Auszug:
○ ○ ○ ○ ○

In den 630er Jahren begann der Angriff der Araber auf das Oströmische bzw. Byzantinische Reich und das neupersische Sassanidenreich, wobei beide spätantiken Großmächte von einem langjährigen Krieg gegeneinander stark geschwächt waren. Die Oströmer verloren 636 Palästina und Syrien, 640/42 Ägypten und bis 698 ganz Nordafrika an die Araber. Während die Oströmer ein Restreich mit dem Schwerpunkt Kleinasien und Balkan halten konnten, ging das Sassanidenreich 651 unter. In den folgenden Jahrzehnten griffen die Araber auch zur See an. Sie eroberten zu Beginn des 8. Jahrhunderts das Westgotenreich auf der Iberischen Halbinsel und drangen im Osten bis nach Zentralasien vor.

Mehrere Städte ergaben sich oft kampflos bzw. nach Verhandlungen den neuen Herren. Christen, Zoroastrier und Juden durften als „Leute des Buches“ ihren Glauben behalten, mussten aber Sondersteuern entrichten und Restriktionen bei der Glaubensausübung akzeptieren. Die Islamisierung der eroberten Gebiete verlief unterschiedlich schnell und ging zunächst eher langsam voran; noch gut 300 Jahre nach der militärischen Eroberung stellten Muslime in vielen Teilen des Reiches nicht die Mehrheit.

Der arabische Vormarsch konnte schließlich im Osten von den Byzantinern gestoppt werden, während den Arabern im Westen nur kleinere Vorstöße in das Frankenreich gelangen. Damit begann im Frühmittelalter die fortdauernde Teilung Europas und des Mittelmeerraums in einen islamischen und einen christlichen Teil, der seinerseits in einen lateinischen Westen und einen von Byzanz dominierten griechischen Osten zerfiel.

Ausgangssituation[Bearbeiten]

Der islamische Machtbereich erstreckte sich beim Tod des Propheten Mohammed 632 n. Chr. auf die Arabische Halbinsel, deren Randgebiete weitgehend unter der Kontrolle des Byzantinischen Reiches (Ostrom) und des Sassanidenreiches standen.

Diese beiden Großmächte der Spätantike hatten sich bei ihrer Grenzverteidigung lange großteils auf arabische Stämme verlassen. Doch hatte der sassanidische Großkönig Chosrau II. das Reich der Lachmiden, deren Hauptstadt Hira im heutigen Südirak lag, bereits um 602 vernichtet. Ostrom stützte sich seit dem 5. Jahrhundert vielfach auf die teilweise christlichen arabischen Ghassaniden, die südlich von Damaskus herrschten.

Als Mohammed gestorben war, kam es unter den muslimischen Arabern zu einer Abfallbewegung (ridda), da viele Stämme der Ansicht waren, nur dem Propheten selbst verpflichtet gewesen zu sein. Der erste Kalif Abū Bakr entschied sich, weiter an einem nicht nur religiösen, sondern auch politischen Führungsanspruch festzuhalten, und unterwarf die Abtrünnigen militärisch; zugleich hielt man Ausschau nach neuen, gemeinsamen Feinden. Die Araber hatten bereits lange zuvor Plünderungs- und Raubzüge unternommen. Für die folgenden Eroberungszüge gegen Ostrom und Persien kamen religiöse, ökonomische und innenpolitische Motive zusammen, die die Araber antrieben.

○ ○ ○ ○ ○

Datenteil:
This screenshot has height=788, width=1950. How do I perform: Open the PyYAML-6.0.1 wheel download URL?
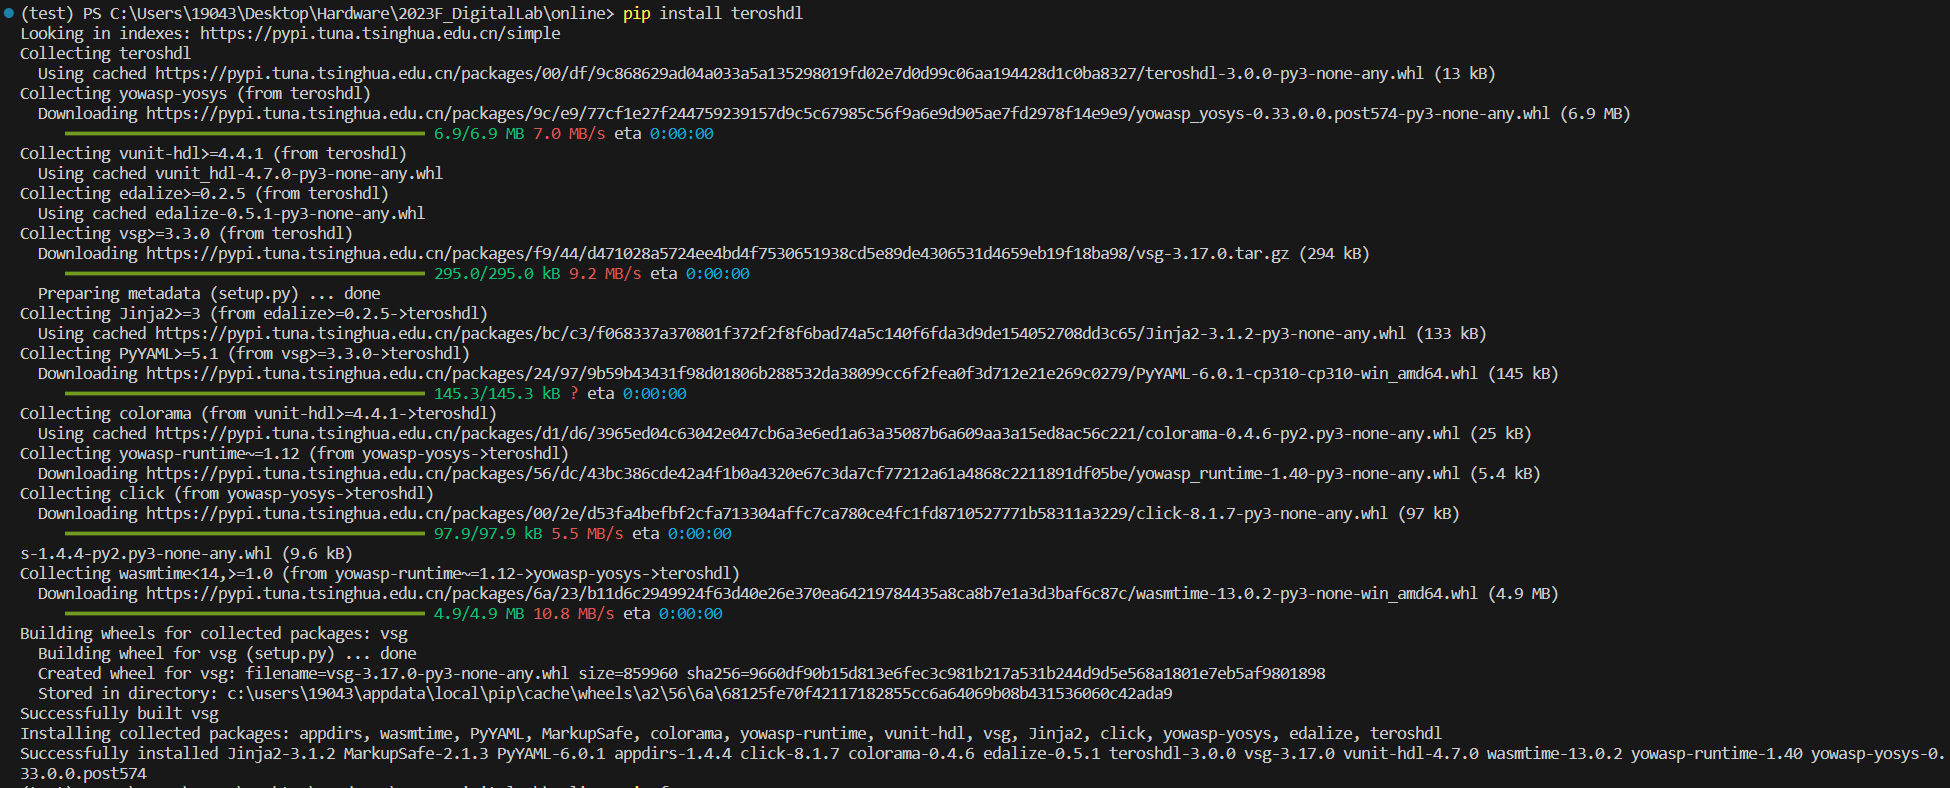pyautogui.click(x=811, y=373)
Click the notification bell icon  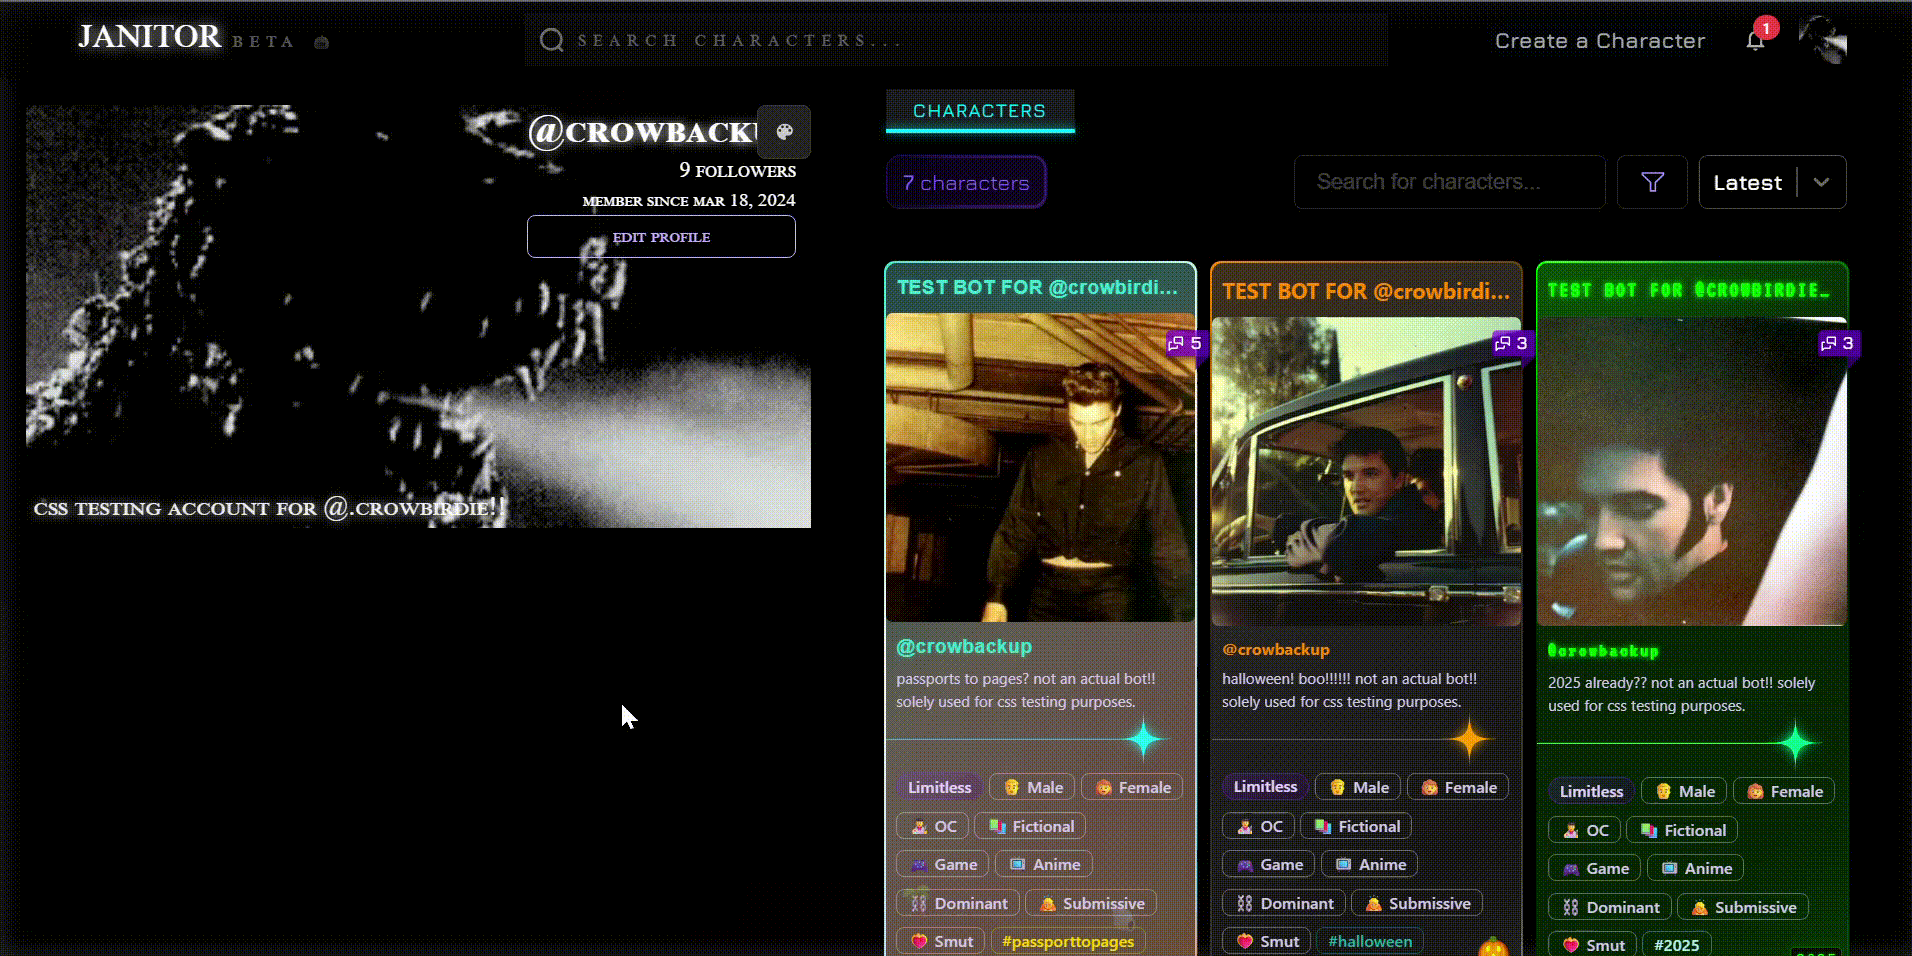[x=1755, y=41]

○ ○ ○ ○ ○

Aufgabe:
Zähle alle Gebiete auf, die die Oströmer laut dem Auszug an die Araber verloren. Das Material steht in keinem Zusammenhang mit dem Auszug.

Erwartete Antwort:
Palästina, Syrien, Ägypten und Nordafrika